For the past five months, British thespians Patrick Stewart and Ian McKellen have been having a blast in New York, as they perform two existential masterpieces in repertory on Broadway and travel all over the city in their bowler hats, posting fabulous pictures on their twitter sites. Sir Ian and Sir Pat are now entering the last week of two marvelous productions, Samuel Beckett’s Waiting for Godot and Harold Pinter’s No Man’s Land, running at the Cort Theatre through March 30. The two men, who have previously starred opposite each other as frenemies in the X-Men movies, first teamed up for Godot in London in 2009; they had such a good time, they decided to bring it to Broadway. It was director Sean Mathias’s idea to add Pinter’s 1975 drawing-room romp, and the two plays work extremely well together, like a pair of old friends enjoying each other’s company. In Waiting for Godot — the last word of which you will forever pronounce with the accent on the second syllable after seeing this show — McKellen is Estragon (Gogo) and Stewart is Vladimir (Didi), two homeless men who are expecting a man named Godot to arrive. In between Gogo’s concern for his boots and Didi’s frequent trips to relieve himself, the drifters engage in such surreal dialogue as E: “He should be here.” V: “He didn’t say for sure he’d come.” E: “And if he doesn’t come?” V: “We’ll come back tomorrow.” E: “And then the day after tomorrow.” V: “Possibly.” E: “And so on.” V: “The point is —” E: “Until he comes.” V: “You’re merciless.” E: “We came here yesterday.” V: “Ah no, there you’re mistaken.” E: “What did we do yesterday?” V: “What did we do yesterday?” E: “Yes.” V: “Why . . . Nothing is certain when you’re about.” Indeed, nothing is certain in the two-and-a-half-hour, two-act play, even when the pompous Pozzo (Shuler Hensley) arrives, led by his apparent human slave, Lucky (Billy Crudup). What’s it all about? That’s something that theatergoers and critics have been contemplating and arguing about for some fifty years, getting little help from Beckett himself. The beauty of Godot is that it is about everything and nothing, perhaps the most entertaining and perplexing Rorschach test ever conceived. It’s really about whatever you want it to be, including, very simply, exceptional theater.

(photo by Joan Marcus)

Spooner (Ian McKellen) and Hirst (Patrick Stewart) rehash the past in Harold Pinter classic (photo by Joan Marcus)

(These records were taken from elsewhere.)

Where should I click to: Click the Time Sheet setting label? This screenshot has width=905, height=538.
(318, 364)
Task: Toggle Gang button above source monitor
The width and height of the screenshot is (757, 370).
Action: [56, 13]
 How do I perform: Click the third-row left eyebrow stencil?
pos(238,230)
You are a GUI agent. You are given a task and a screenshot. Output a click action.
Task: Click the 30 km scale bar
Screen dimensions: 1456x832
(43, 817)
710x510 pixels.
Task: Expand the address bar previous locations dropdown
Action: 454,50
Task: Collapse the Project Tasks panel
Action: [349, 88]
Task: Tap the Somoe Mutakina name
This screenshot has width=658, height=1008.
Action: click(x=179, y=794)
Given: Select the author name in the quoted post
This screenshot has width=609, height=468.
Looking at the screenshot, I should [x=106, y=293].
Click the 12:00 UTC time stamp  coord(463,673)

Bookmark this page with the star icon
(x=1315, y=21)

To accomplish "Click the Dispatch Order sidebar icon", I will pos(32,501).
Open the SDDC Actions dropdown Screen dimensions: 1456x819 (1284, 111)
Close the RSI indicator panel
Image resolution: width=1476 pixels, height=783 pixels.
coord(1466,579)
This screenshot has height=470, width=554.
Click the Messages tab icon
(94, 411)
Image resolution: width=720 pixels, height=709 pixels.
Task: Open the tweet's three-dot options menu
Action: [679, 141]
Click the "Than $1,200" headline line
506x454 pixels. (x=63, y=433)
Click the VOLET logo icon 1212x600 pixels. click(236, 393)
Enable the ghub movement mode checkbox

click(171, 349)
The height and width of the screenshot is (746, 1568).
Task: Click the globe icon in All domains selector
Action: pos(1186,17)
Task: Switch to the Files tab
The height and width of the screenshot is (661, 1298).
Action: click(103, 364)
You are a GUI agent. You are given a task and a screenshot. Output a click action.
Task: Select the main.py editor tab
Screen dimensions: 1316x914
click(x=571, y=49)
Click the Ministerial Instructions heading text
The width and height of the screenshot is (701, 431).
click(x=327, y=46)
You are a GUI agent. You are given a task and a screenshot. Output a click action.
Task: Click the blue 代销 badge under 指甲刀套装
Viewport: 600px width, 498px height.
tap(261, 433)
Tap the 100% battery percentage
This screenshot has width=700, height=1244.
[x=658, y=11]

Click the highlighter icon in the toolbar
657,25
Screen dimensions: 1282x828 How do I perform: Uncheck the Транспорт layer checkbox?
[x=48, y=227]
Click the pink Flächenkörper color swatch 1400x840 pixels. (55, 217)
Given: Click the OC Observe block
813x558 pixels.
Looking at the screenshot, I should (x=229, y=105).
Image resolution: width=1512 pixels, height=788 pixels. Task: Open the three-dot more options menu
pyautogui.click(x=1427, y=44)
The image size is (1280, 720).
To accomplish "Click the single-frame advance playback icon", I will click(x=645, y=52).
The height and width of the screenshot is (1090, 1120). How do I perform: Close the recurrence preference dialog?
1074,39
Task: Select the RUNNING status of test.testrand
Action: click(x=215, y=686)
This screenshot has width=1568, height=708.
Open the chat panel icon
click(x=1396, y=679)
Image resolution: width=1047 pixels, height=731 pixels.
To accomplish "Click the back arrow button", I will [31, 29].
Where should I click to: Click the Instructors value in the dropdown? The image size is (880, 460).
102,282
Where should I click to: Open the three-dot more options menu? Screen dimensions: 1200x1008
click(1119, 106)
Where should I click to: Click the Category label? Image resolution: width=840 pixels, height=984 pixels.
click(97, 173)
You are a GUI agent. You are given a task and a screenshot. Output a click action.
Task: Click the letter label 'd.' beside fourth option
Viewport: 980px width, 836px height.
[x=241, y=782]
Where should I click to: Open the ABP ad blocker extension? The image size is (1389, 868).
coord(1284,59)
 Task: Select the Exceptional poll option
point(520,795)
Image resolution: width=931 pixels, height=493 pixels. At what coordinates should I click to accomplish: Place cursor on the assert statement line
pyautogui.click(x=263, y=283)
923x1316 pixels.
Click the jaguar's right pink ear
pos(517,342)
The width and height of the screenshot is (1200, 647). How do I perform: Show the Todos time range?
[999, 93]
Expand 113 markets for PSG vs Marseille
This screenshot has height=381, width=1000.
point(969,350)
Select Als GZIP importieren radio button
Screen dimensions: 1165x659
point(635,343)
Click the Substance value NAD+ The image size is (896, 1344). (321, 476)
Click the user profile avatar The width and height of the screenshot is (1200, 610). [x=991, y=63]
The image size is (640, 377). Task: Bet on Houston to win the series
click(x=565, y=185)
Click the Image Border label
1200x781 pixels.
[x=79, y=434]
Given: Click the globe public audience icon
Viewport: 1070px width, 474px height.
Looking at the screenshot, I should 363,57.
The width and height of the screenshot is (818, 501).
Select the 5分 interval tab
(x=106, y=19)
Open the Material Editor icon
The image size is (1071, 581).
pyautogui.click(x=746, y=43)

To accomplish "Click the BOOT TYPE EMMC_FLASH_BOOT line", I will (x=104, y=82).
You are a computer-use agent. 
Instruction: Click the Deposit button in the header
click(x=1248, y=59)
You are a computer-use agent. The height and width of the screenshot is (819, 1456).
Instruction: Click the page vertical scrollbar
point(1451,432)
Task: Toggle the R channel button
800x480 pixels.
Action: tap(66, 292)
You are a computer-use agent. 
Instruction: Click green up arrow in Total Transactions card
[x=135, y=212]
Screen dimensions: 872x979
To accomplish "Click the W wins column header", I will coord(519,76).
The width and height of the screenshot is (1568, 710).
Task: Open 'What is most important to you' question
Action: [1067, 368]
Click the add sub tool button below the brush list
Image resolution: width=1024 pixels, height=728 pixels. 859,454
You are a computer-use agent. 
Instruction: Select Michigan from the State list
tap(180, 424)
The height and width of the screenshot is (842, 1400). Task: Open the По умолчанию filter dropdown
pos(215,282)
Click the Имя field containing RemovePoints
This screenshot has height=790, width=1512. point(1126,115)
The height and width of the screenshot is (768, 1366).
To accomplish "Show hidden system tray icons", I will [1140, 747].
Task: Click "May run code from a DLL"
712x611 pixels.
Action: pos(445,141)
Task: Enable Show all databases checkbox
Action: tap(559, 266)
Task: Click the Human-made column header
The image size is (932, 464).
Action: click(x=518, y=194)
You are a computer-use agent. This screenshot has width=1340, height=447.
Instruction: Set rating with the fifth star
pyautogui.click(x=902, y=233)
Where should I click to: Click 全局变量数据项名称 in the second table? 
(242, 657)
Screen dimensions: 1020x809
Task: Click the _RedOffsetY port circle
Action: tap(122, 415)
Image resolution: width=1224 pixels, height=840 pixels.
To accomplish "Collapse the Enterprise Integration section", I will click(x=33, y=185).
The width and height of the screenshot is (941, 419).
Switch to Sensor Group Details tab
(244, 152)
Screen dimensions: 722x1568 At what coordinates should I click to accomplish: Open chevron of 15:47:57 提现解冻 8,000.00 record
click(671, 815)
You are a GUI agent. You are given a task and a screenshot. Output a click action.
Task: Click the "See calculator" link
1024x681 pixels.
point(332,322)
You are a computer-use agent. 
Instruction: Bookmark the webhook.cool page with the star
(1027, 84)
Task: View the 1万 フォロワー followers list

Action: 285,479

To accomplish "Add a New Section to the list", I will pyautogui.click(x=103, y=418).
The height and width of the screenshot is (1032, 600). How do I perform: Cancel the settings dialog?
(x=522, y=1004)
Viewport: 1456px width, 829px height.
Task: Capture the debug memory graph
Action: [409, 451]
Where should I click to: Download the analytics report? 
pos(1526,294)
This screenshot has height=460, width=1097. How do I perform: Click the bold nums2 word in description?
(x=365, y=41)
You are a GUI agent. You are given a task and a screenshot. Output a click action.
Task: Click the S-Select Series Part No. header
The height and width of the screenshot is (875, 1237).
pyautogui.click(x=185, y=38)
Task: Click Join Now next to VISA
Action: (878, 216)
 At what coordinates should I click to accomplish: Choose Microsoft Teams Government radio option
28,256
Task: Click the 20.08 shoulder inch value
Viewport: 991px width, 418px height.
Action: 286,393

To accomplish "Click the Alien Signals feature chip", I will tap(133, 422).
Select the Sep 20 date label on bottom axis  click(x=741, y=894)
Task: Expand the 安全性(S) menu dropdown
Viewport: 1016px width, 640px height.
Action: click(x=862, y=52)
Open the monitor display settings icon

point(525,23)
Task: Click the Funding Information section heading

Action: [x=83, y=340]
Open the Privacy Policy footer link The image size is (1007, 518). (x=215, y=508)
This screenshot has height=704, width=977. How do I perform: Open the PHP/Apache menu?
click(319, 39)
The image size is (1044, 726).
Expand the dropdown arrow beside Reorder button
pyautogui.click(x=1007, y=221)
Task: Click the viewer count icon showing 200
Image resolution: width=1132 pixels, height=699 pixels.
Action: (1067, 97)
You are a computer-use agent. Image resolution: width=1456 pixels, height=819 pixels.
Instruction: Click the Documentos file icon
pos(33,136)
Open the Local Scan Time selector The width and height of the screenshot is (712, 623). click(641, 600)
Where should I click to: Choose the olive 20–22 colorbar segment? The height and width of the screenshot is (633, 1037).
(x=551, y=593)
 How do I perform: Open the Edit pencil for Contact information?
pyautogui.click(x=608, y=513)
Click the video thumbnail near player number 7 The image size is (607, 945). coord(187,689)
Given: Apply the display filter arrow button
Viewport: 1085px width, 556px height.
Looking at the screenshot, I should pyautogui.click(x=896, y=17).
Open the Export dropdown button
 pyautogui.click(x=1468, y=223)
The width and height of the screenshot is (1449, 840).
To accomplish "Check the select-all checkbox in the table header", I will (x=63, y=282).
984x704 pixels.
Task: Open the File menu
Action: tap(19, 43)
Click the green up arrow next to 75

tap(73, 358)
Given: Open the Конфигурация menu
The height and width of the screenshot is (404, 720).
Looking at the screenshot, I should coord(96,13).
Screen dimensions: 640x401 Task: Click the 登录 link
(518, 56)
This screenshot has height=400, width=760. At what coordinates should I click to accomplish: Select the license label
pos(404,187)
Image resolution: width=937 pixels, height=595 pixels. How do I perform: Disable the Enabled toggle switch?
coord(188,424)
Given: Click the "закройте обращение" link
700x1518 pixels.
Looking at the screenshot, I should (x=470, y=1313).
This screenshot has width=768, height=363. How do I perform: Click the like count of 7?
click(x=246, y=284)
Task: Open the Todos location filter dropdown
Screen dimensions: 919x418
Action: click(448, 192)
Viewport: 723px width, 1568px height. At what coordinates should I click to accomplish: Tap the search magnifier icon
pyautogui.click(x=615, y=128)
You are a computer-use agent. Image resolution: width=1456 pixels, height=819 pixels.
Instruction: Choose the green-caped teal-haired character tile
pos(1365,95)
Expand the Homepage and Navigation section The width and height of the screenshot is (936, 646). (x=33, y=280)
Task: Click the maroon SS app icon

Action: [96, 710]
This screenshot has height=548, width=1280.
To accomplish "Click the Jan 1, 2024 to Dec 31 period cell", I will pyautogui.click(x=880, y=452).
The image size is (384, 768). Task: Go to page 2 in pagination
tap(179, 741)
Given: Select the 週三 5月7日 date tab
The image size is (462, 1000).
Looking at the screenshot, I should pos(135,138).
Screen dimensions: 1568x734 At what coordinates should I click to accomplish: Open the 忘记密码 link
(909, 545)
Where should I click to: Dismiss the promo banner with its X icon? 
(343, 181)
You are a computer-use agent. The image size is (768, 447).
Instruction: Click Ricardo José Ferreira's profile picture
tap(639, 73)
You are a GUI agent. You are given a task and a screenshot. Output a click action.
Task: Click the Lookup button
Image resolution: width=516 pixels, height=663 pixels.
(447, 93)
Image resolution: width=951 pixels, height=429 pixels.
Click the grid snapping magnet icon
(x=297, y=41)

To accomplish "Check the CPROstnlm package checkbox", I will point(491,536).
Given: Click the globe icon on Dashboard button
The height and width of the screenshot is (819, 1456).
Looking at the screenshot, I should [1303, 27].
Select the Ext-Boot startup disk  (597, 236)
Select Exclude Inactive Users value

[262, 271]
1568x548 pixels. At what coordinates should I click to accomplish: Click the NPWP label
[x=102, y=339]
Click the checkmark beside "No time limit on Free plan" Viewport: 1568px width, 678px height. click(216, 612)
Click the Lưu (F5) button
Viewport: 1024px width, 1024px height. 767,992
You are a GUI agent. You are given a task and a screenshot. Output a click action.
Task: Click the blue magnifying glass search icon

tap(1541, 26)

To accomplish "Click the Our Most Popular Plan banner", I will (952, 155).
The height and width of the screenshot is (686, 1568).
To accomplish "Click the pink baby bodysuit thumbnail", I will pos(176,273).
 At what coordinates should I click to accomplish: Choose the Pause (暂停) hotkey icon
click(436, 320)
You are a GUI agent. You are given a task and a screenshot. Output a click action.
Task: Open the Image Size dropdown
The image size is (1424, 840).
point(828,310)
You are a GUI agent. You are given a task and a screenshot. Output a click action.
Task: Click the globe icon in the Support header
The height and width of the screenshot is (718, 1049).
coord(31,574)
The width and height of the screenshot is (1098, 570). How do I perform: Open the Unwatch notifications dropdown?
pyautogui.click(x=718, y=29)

Much is left up to the audience to figure out in the absurdist black comedy No Man’s Land as well. After meeting in a pub, the wealthy, impeccably dressed Hirst (Stewart, wearing a wonderful pair of bright blue socks and a fashionable toupee) brings home the somewhat less erudite but scholarly Spooner (McKellen) for further conversation and top-shelf liquor. The two men discuss life and love, aging and infidelity, poetry and memory, occasionally joined by Foster (Crudup) and Briggs (Hensley), who may or may not be Hirst’s sons or servants. (The four characters are named after great cricketers — not that that lends insight into who they are or what they actually represent, other than that Pinter is playing yet more games with his story.) Stewart and McKellen, in roles originated by a pair of other sirs, Ralph Richardson and John Gielgud, respectively, are utterly delightful as the two gents. Are they old college friends? Romantic competitors? Two halves of the same person? As in Waiting for Godot, the significantly more acerbic No Man’s Land is open for vast interpretation as well, although it provides far more clues. Both plays are splendidly directed by Mathias (Bent), who honors the spirit of each play without getting overly fancy or dramatic, and feature exemplary sets and costumes designed by Stephen Brimson Lewis that evoke heaven, hell, and the way station in between. Over the past dozen years or so, McKellen (King Lear, Dance of Death) and Stewart (A Christmas Carol, Macbeth) have appeared on the New York stage separately, but there’s nothing quite like seeing them together on Broadway, in a pair of stellar productions that allow them to have just as much fun as the audience.